Data items:
----

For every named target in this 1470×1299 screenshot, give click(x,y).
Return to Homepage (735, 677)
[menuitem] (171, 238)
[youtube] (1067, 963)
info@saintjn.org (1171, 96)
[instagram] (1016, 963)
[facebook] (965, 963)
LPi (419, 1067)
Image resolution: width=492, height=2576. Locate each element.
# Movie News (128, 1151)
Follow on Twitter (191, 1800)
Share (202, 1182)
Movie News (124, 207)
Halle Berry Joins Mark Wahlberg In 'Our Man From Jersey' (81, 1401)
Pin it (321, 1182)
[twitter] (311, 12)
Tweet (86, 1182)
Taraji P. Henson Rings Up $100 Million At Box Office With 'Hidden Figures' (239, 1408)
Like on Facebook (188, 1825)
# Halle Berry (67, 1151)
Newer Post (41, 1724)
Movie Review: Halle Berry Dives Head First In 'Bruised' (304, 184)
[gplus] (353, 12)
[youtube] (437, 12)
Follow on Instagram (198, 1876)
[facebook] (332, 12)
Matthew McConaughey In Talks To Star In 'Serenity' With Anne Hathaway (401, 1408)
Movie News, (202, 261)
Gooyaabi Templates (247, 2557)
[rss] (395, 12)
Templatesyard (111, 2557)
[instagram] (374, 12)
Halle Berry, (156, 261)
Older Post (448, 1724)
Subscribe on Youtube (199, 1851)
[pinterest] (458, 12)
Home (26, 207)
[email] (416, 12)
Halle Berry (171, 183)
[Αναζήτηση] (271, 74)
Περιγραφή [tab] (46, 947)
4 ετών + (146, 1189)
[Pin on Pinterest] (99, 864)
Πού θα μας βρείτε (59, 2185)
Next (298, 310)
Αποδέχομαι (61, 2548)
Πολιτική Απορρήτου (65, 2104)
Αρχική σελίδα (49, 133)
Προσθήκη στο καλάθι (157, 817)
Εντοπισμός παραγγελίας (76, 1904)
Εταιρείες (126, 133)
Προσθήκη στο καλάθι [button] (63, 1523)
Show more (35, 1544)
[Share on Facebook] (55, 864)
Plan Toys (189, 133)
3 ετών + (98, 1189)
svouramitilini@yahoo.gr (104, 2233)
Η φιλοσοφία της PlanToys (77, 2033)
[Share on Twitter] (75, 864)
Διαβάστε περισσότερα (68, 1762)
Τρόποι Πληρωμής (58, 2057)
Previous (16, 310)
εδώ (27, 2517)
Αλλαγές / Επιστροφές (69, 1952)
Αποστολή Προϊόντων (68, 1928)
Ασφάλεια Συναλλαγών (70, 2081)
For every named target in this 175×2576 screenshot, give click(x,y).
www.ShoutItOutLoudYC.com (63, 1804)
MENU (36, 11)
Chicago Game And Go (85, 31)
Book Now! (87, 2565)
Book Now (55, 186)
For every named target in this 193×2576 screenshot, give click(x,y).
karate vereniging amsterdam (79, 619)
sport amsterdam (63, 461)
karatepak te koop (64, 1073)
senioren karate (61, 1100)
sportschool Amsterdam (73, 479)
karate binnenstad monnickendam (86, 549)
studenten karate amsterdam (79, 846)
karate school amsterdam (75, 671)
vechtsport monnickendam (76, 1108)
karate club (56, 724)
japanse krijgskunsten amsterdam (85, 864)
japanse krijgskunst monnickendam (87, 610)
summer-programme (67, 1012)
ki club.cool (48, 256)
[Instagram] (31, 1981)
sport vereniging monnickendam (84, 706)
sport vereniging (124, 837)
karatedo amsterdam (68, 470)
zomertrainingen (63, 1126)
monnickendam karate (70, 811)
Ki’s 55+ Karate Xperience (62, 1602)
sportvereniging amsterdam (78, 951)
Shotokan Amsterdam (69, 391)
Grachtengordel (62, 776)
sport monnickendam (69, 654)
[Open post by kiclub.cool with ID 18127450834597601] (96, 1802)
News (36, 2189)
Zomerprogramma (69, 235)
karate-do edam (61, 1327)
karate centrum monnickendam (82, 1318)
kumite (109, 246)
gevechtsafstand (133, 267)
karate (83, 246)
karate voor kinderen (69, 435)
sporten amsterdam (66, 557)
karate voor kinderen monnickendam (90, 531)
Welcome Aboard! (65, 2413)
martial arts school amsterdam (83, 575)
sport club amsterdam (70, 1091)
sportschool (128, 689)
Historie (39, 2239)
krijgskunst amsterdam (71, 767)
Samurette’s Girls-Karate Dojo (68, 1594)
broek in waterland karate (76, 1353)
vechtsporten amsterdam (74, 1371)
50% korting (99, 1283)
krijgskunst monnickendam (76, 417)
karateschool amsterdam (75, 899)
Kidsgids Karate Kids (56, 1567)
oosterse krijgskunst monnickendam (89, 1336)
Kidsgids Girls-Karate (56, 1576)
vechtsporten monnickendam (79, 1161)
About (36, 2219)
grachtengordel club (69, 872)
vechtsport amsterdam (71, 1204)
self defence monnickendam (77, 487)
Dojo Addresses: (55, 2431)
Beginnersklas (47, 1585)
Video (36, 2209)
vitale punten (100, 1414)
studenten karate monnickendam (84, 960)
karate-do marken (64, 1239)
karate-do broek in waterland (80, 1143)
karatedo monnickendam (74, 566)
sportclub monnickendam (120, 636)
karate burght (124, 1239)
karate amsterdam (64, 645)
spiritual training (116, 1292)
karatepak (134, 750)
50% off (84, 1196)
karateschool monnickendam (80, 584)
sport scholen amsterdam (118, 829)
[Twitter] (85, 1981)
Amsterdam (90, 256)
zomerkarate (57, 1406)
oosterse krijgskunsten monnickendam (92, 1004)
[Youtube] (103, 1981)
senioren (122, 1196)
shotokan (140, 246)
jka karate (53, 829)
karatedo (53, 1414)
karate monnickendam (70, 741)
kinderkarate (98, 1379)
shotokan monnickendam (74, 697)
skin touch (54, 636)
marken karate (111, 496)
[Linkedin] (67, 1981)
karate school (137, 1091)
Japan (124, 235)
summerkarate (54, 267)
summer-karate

----

# TASK DESCRIPTION
Using the data above, repeat exactly the lines that begin at the line with "[Αναζήτηση] (271, 74)" and end at the line with "broek in waterland karate (76, 1353)", both ends included.

# RESULT OF THIS EXERCISE
[Αναζήτηση] (271, 74)
Περιγραφή [tab] (46, 947)
4 ετών + (146, 1189)
[Pin on Pinterest] (99, 864)
Πού θα μας βρείτε (59, 2185)
Next (298, 310)
Αποδέχομαι (61, 2548)
Πολιτική Απορρήτου (65, 2104)
Αρχική σελίδα (49, 133)
Προσθήκη στο καλάθι (157, 817)
Εντοπισμός παραγγελίας (76, 1904)
Εταιρείες (126, 133)
Προσθήκη στο καλάθι [button] (63, 1523)
Show more (35, 1544)
[Share on Facebook] (55, 864)
Plan Toys (189, 133)
3 ετών + (98, 1189)
svouramitilini@yahoo.gr (104, 2233)
Η φιλοσοφία της PlanToys (77, 2033)
[Share on Twitter] (75, 864)
Διαβάστε περισσότερα (68, 1762)
Τρόποι Πληρωμής (58, 2057)
Previous (16, 310)
εδώ (27, 2517)
Αλλαγές / Επιστροφές (69, 1952)
Αποστολή Προϊόντων (68, 1928)
Ασφάλεια Συναλλαγών (70, 2081)
For every named target in this 175×2576 screenshot, give click(x,y).
www.ShoutItOutLoudYC.com (63, 1804)
MENU (36, 11)
Chicago Game And Go (85, 31)
Book Now! (87, 2565)
Book Now (55, 186)
For every named target in this 193×2576 screenshot, give click(x,y).
karate vereniging amsterdam (79, 619)
sport amsterdam (63, 461)
karatepak te koop (64, 1073)
senioren karate (61, 1100)
sportschool Amsterdam (73, 479)
karate binnenstad monnickendam (86, 549)
studenten karate amsterdam (79, 846)
karate school amsterdam (75, 671)
vechtsport monnickendam (76, 1108)
karate club (56, 724)
japanse krijgskunsten amsterdam (85, 864)
japanse krijgskunst monnickendam (87, 610)
summer-programme (67, 1012)
ki club.cool (48, 256)
[Instagram] (31, 1981)
sport vereniging monnickendam (84, 706)
sport vereniging (124, 837)
karatedo amsterdam (68, 470)
zomertrainingen (63, 1126)
monnickendam karate (70, 811)
Ki’s 55+ Karate Xperience (62, 1602)
sportvereniging amsterdam (78, 951)
Shotokan Amsterdam (69, 391)
Grachtengordel (62, 776)
sport monnickendam (69, 654)
[Open post by kiclub.cool with ID 18127450834597601] (96, 1802)
News (36, 2189)
Zomerprogramma (69, 235)
karate-do edam (61, 1327)
karate centrum monnickendam (82, 1318)
kumite (109, 246)
gevechtsafstand (133, 267)
karate (83, 246)
karate voor kinderen (69, 435)
sporten amsterdam (66, 557)
karate voor kinderen monnickendam (90, 531)
Welcome Aboard! (65, 2413)
martial arts school amsterdam (83, 575)
sport club amsterdam (70, 1091)
sportschool (128, 689)
Historie (39, 2239)
krijgskunst amsterdam (71, 767)
Samurette’s Girls-Karate Dojo (68, 1594)
broek in waterland karate (76, 1353)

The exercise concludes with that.